TRY IT —
Copy, please, the line with "Given: Click the" and each line that follows it through the end of the data below, exactly as given and without pictures.

[Saved data entries]
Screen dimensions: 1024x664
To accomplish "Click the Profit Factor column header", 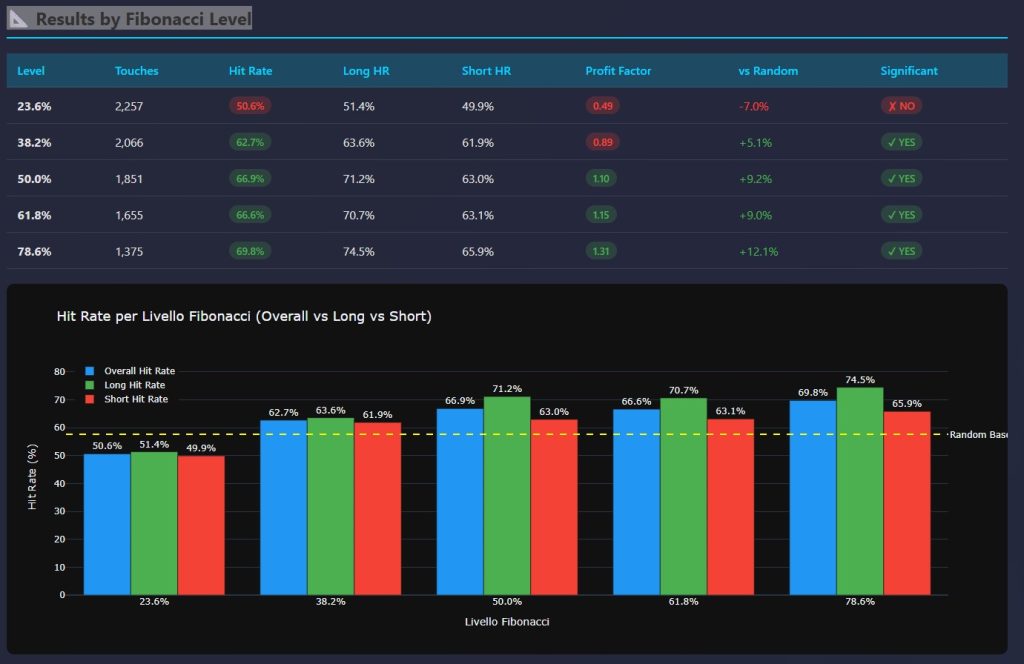I will click(619, 71).
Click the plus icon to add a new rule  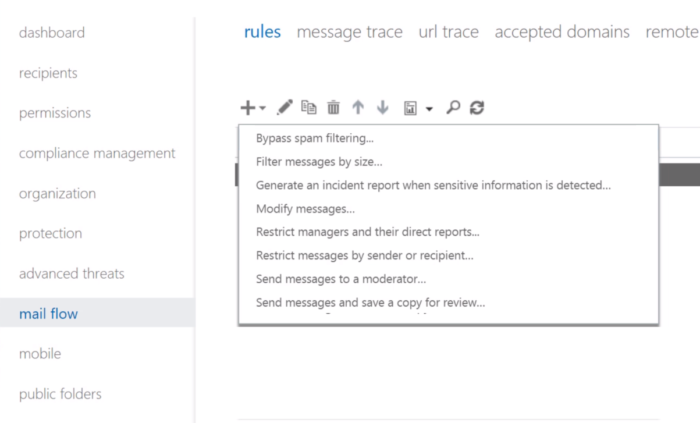pos(247,108)
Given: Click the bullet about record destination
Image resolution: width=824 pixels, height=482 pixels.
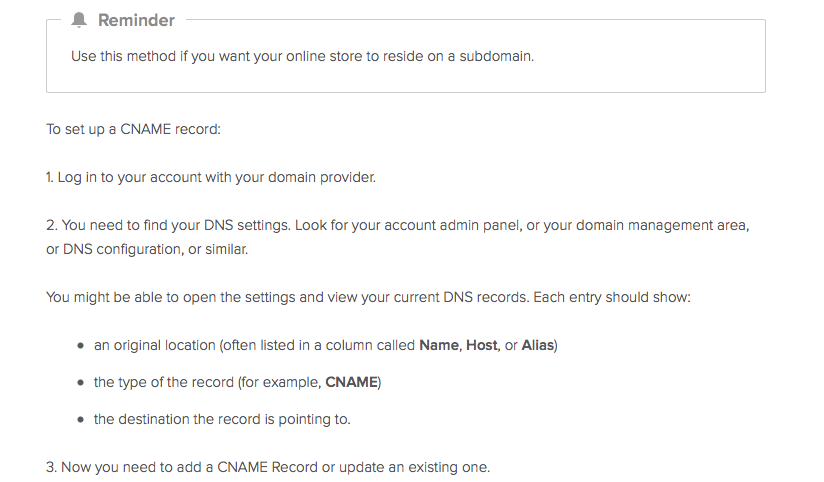Looking at the screenshot, I should 222,419.
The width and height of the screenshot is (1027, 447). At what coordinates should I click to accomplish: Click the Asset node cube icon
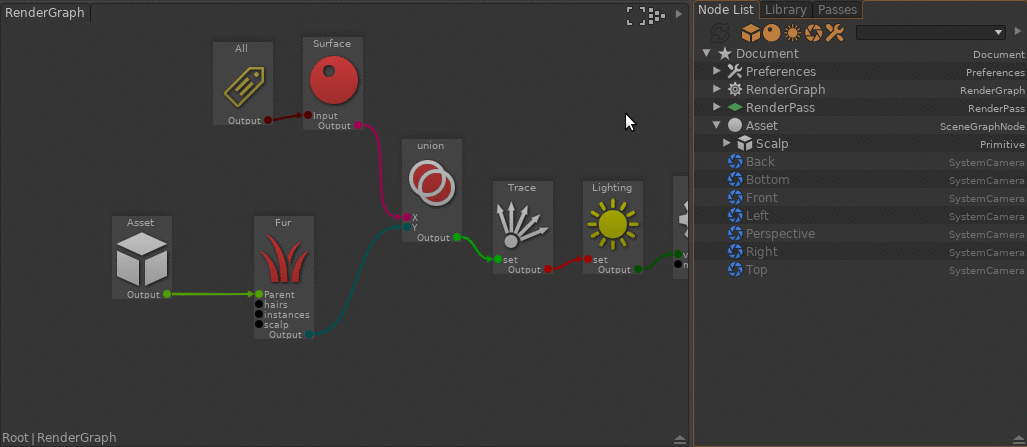coord(140,261)
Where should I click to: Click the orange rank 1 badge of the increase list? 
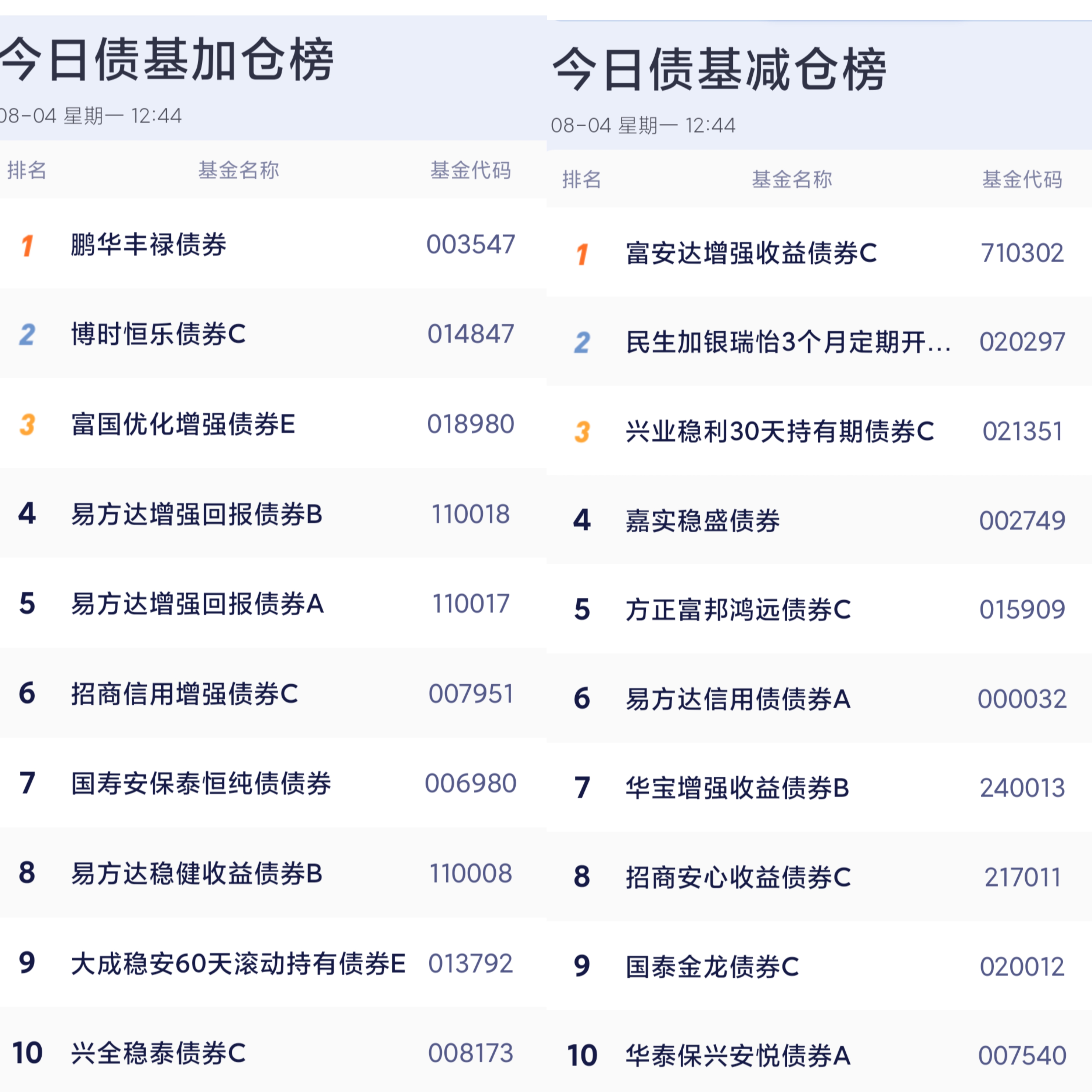27,246
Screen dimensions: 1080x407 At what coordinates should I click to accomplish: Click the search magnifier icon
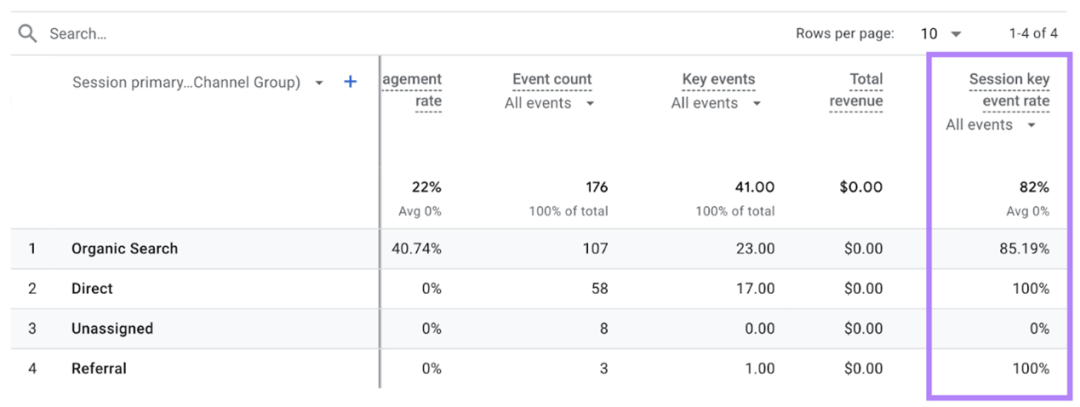point(28,34)
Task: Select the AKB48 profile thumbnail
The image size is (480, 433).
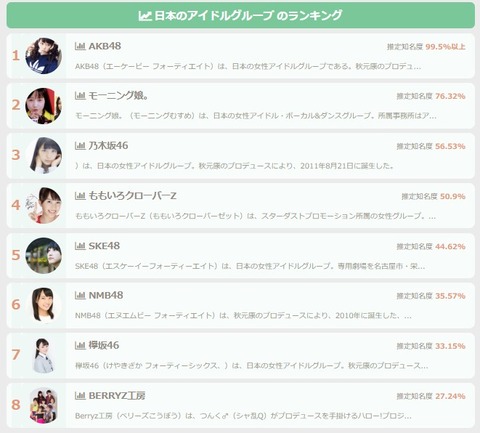Action: pyautogui.click(x=44, y=56)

ANSWER SECTION —
Given: Click the bullet about record destination
Image resolution: width=824 pixels, height=482 pixels.
Looking at the screenshot, I should 222,419.
The width and height of the screenshot is (1027, 447). At what coordinates should I click to accomplish: Click the Asset node cube icon
coord(140,261)
Where should I click to: Click the orange rank 1 badge of the increase list? 
27,246
Screen dimensions: 1080x407 At what coordinates should I click to accomplish: Click the search magnifier icon
point(28,34)
Task: Select the AKB48 profile thumbnail
The image size is (480, 433).
Action: pyautogui.click(x=44, y=56)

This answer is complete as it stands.